*** Opening SOURCE MATERIAL ***
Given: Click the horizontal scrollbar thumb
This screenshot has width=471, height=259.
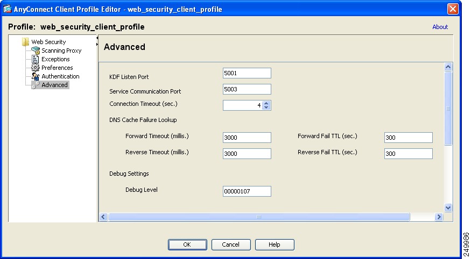Looking at the screenshot, I should pos(259,217).
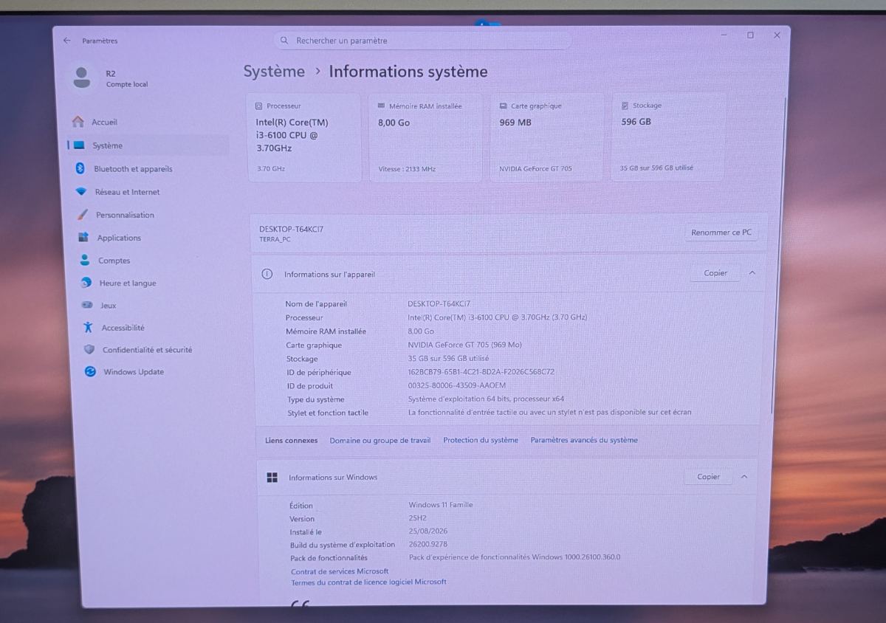Viewport: 886px width, 623px height.
Task: Copy device information with Copier
Action: (x=715, y=273)
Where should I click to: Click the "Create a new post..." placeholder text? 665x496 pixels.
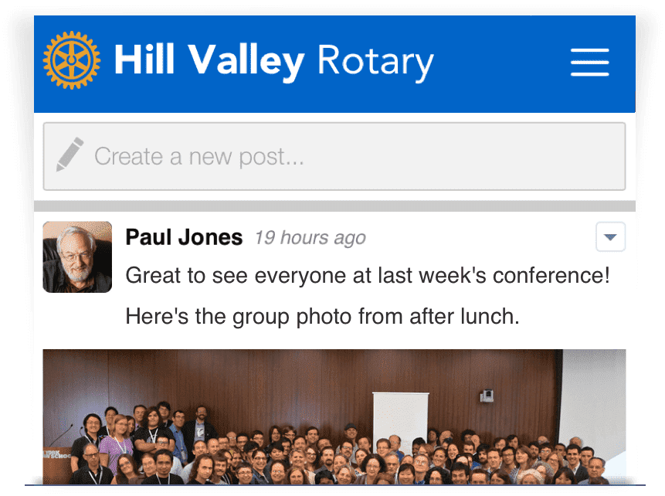point(198,157)
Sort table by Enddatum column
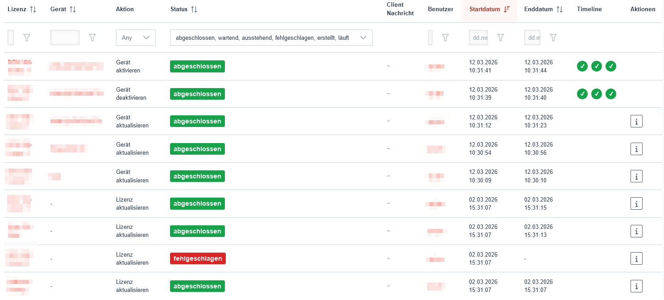This screenshot has height=300, width=664. (560, 9)
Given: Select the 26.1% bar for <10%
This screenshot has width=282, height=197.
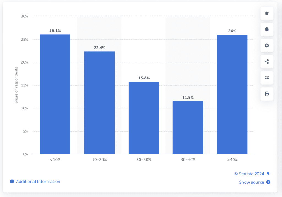Looking at the screenshot, I should [x=55, y=94].
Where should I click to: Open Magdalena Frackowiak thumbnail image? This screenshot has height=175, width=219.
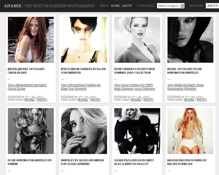point(191,131)
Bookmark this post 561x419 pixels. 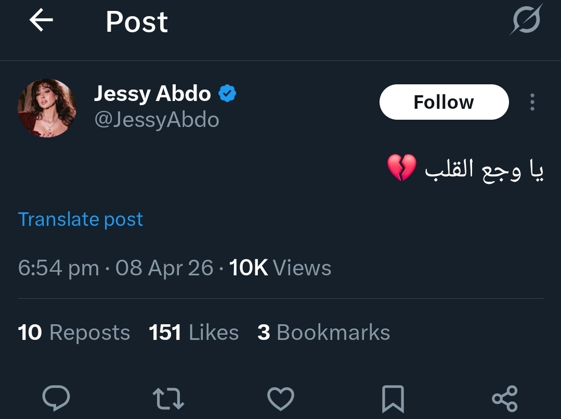click(393, 399)
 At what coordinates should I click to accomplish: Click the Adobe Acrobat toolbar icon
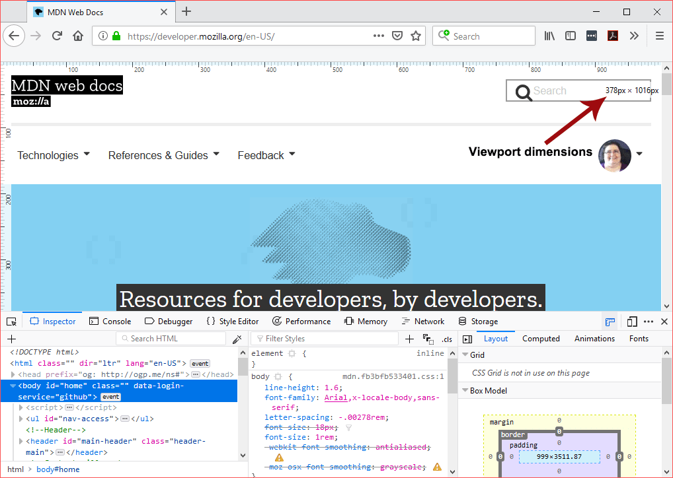pyautogui.click(x=612, y=36)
*** Closing SOURCE MATERIAL ***
▶ TASK REQUIREMENTS
Now copy each line of the entries that mentions "Given".

▶ YOUR SOLUTION
Given: Click the horizontal scrollbar thumb
Given: Select the 26.1% bar for <10%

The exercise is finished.